Saved entries:
______
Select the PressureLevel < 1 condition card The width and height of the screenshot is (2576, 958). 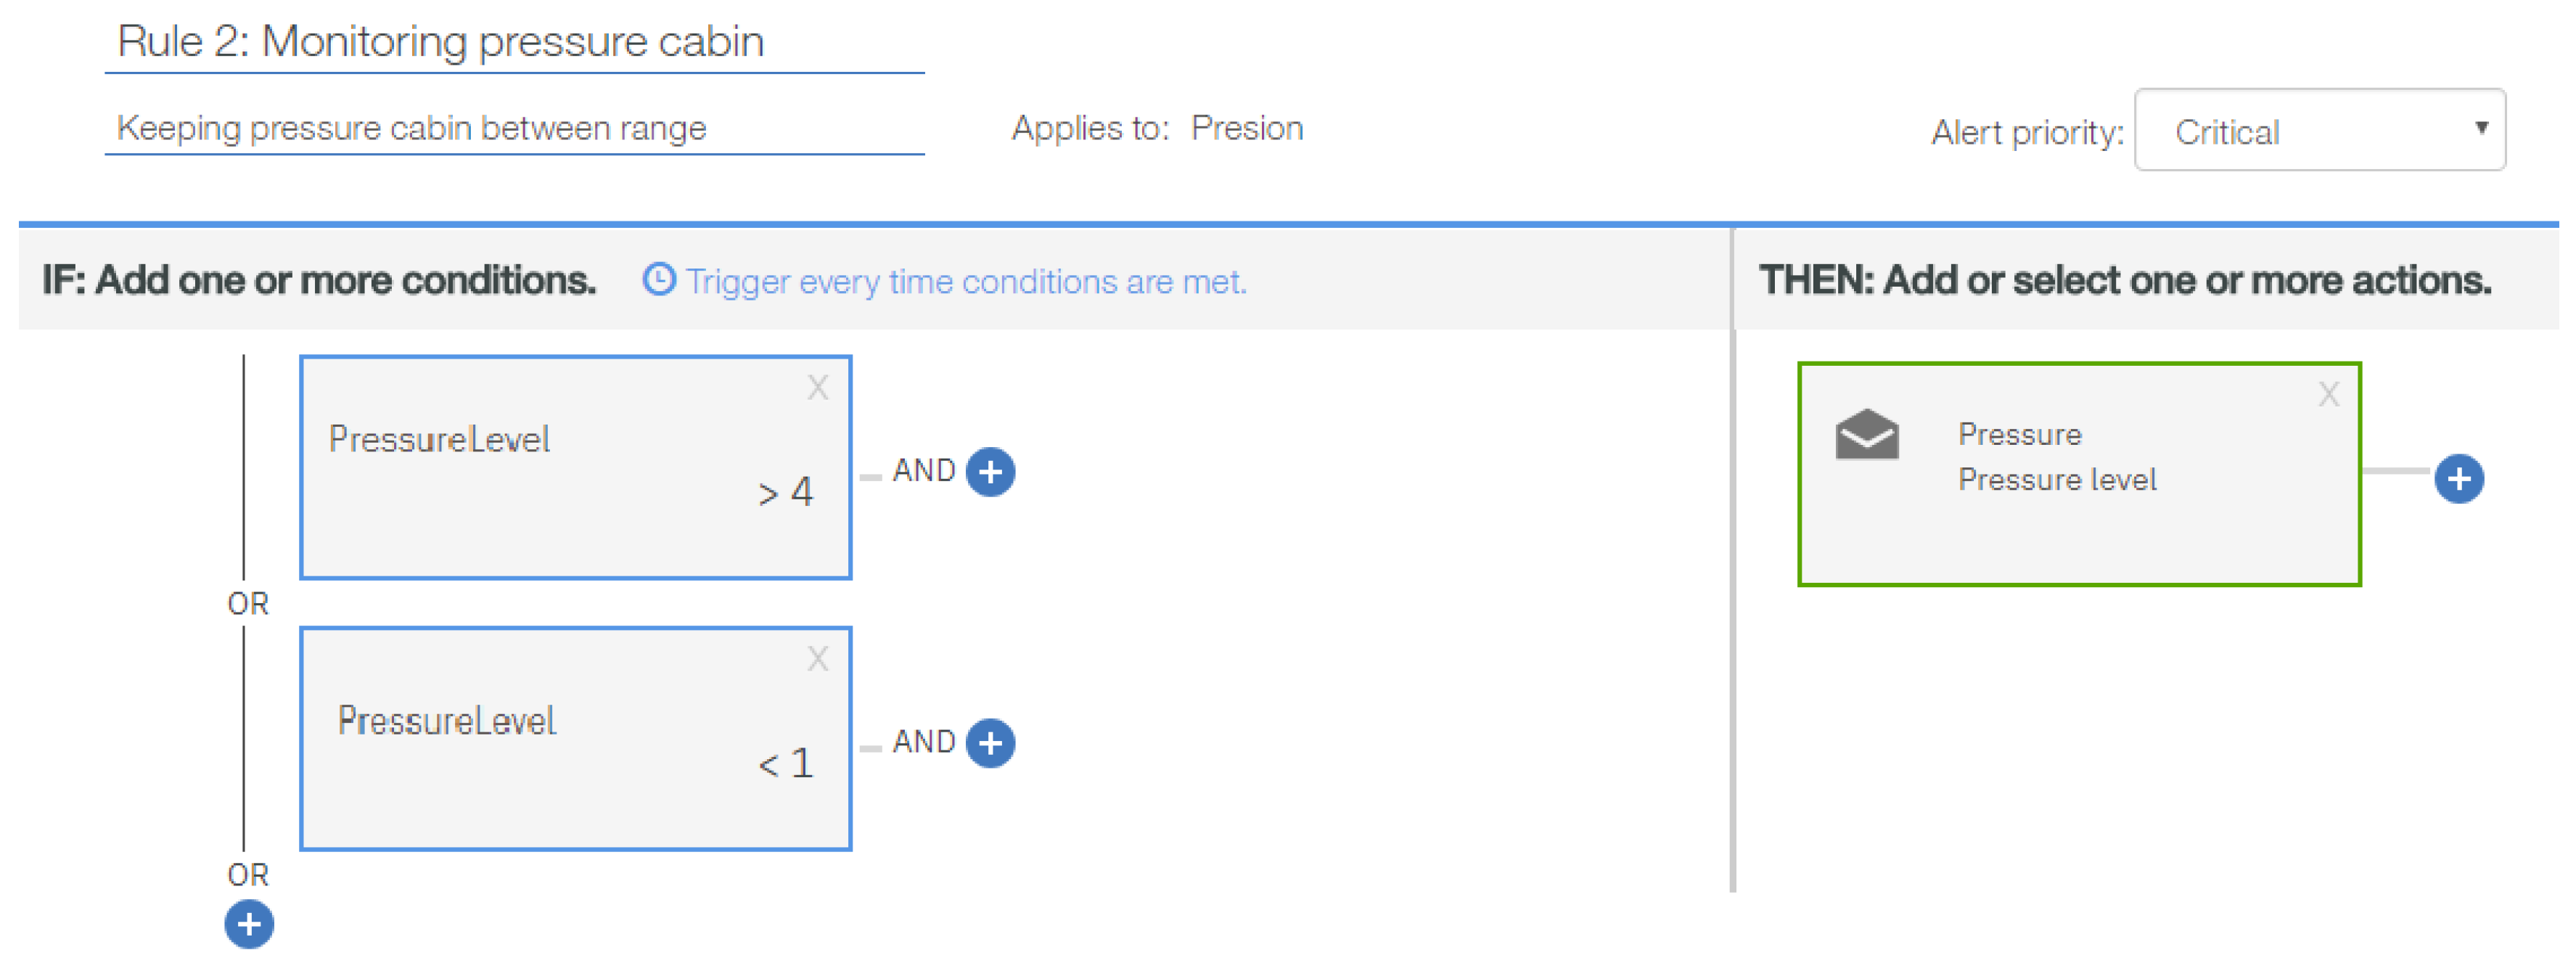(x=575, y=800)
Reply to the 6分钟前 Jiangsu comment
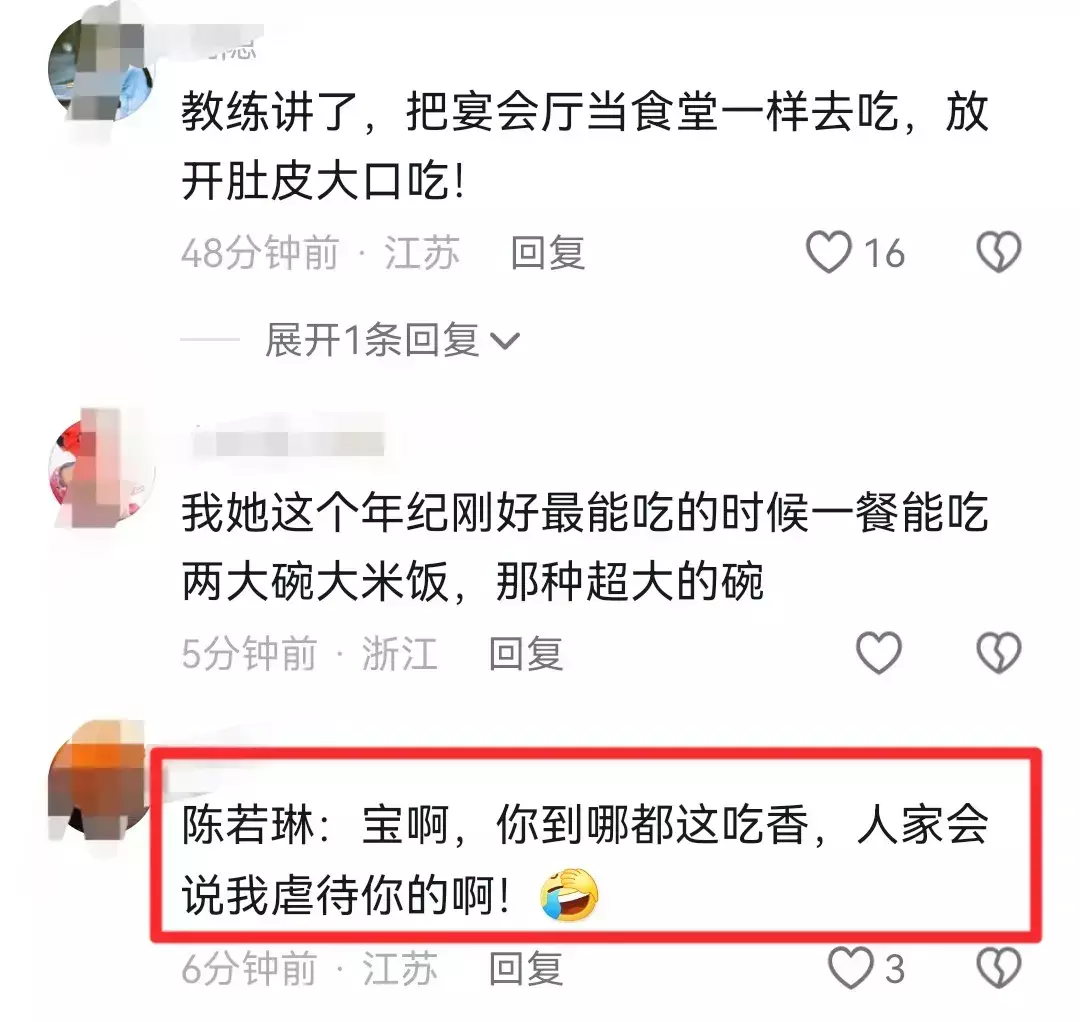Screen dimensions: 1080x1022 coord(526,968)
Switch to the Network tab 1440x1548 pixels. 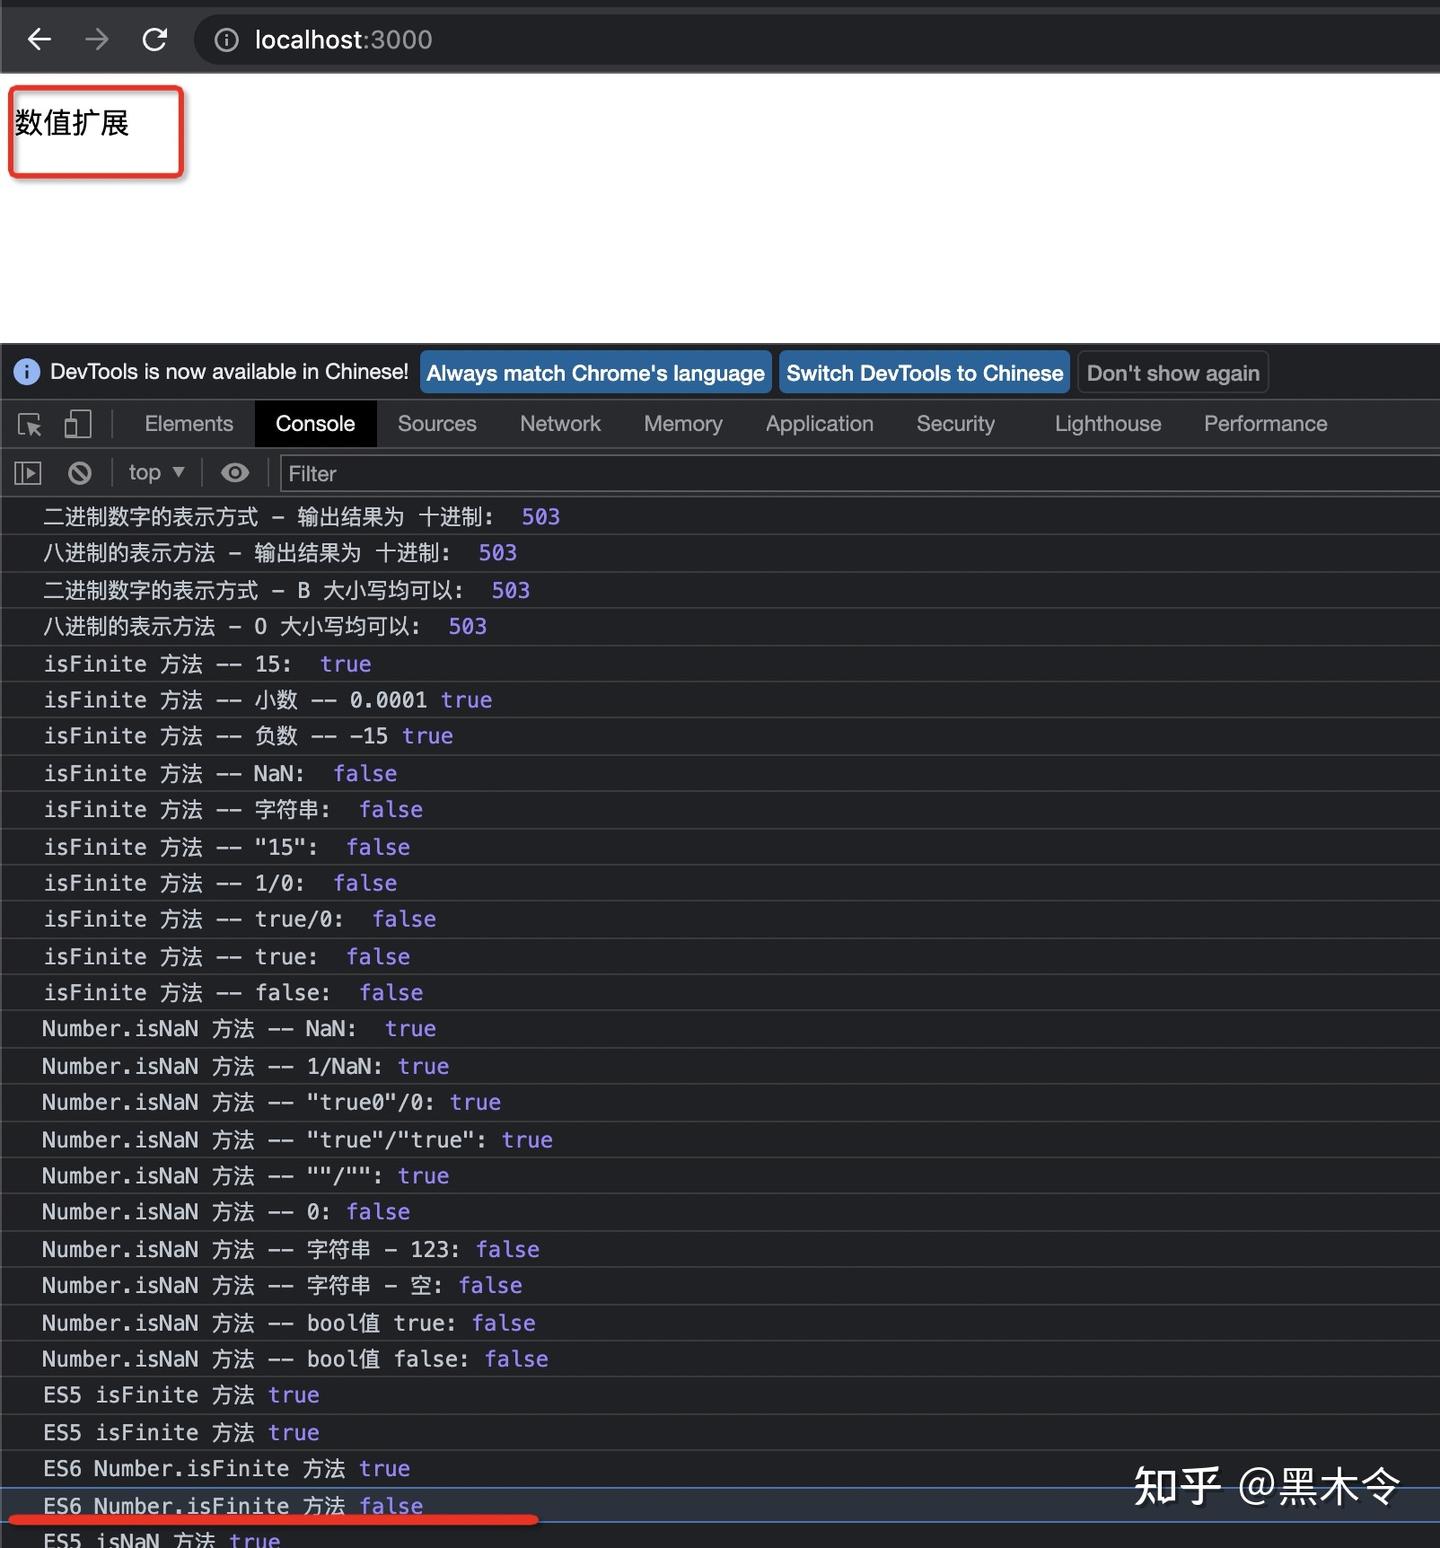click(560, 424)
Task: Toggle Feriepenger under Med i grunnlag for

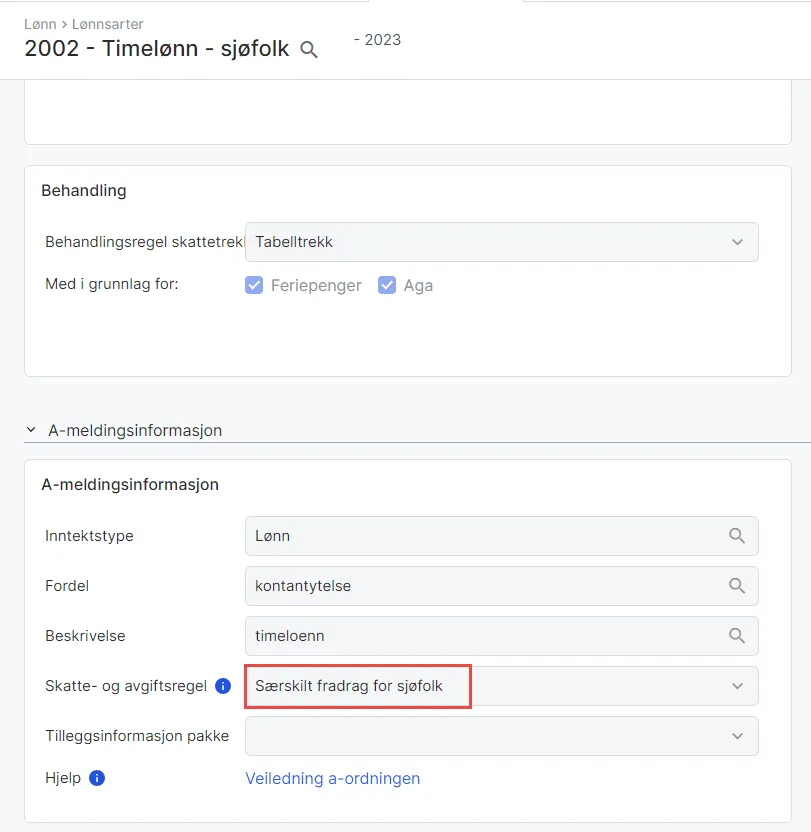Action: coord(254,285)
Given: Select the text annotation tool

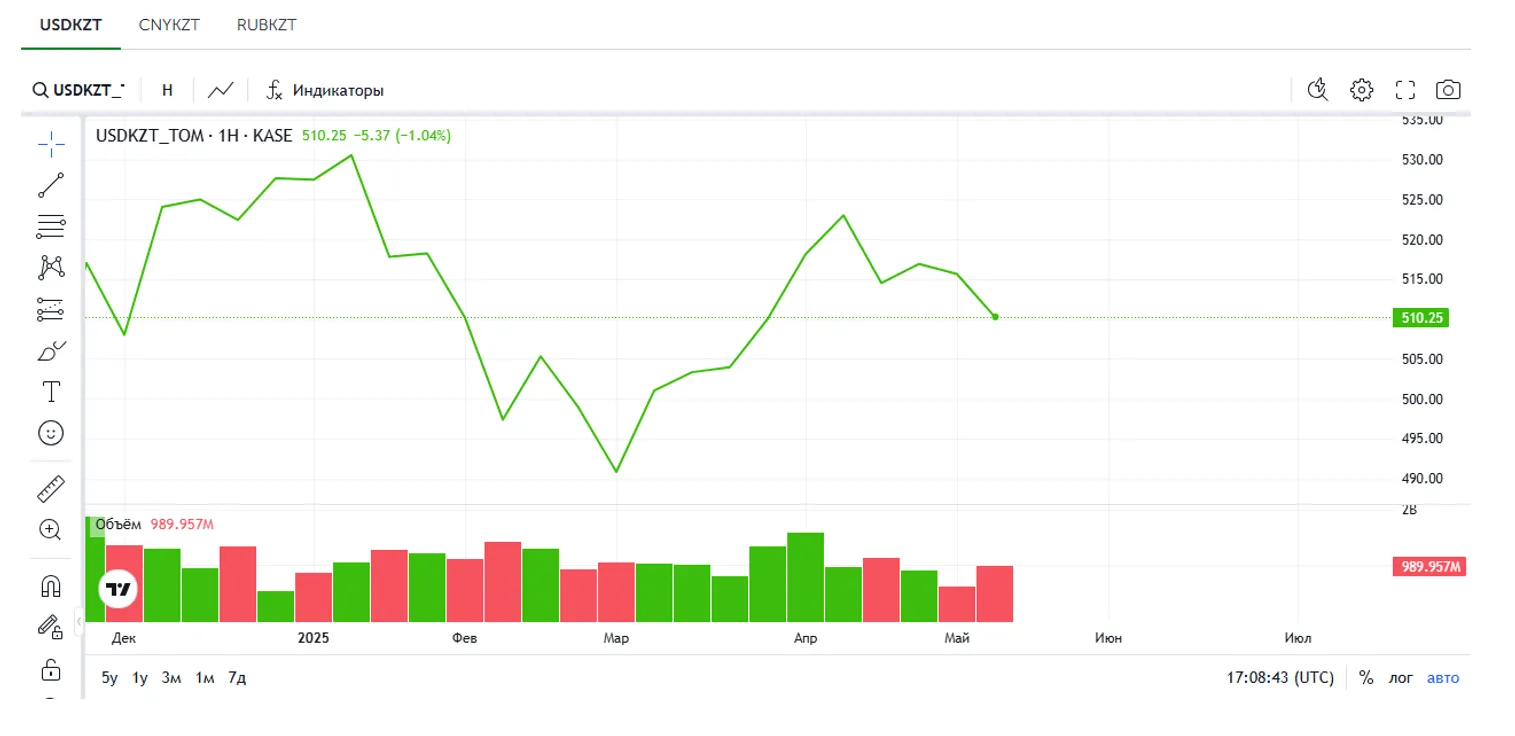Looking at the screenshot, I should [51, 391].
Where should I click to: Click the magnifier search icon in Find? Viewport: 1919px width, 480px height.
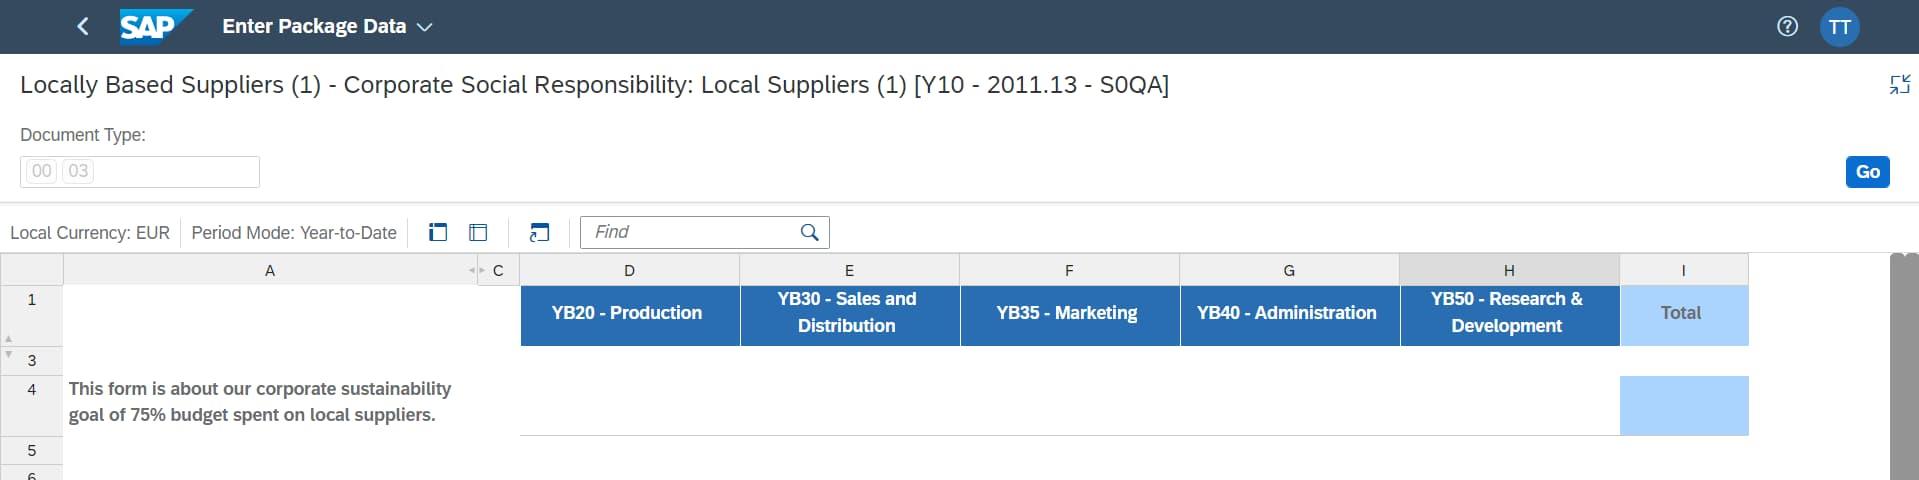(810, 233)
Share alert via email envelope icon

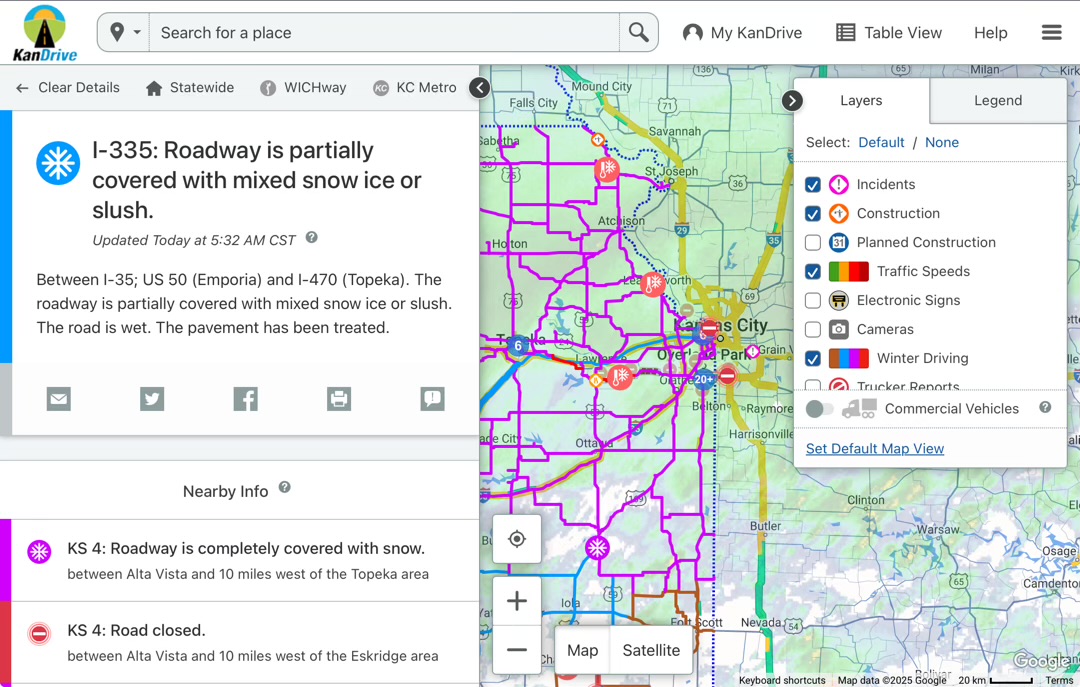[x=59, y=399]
______
▶ **What you need to do**
Only the lines from the one containing "Task: Toggle Feriepenger" through the final line of the entries belong in the copy, both ends included. Pictures stay out.

▶ **The answer**
Task: Toggle Feriepenger under Med i grunnlag for

Action: coord(254,285)
Given: Select the text annotation tool

Looking at the screenshot, I should [51, 391].
Where should I click to: Click the magnifier search icon in Find? Viewport: 1919px width, 480px height.
(810, 233)
Share alert via email envelope icon

[x=59, y=399]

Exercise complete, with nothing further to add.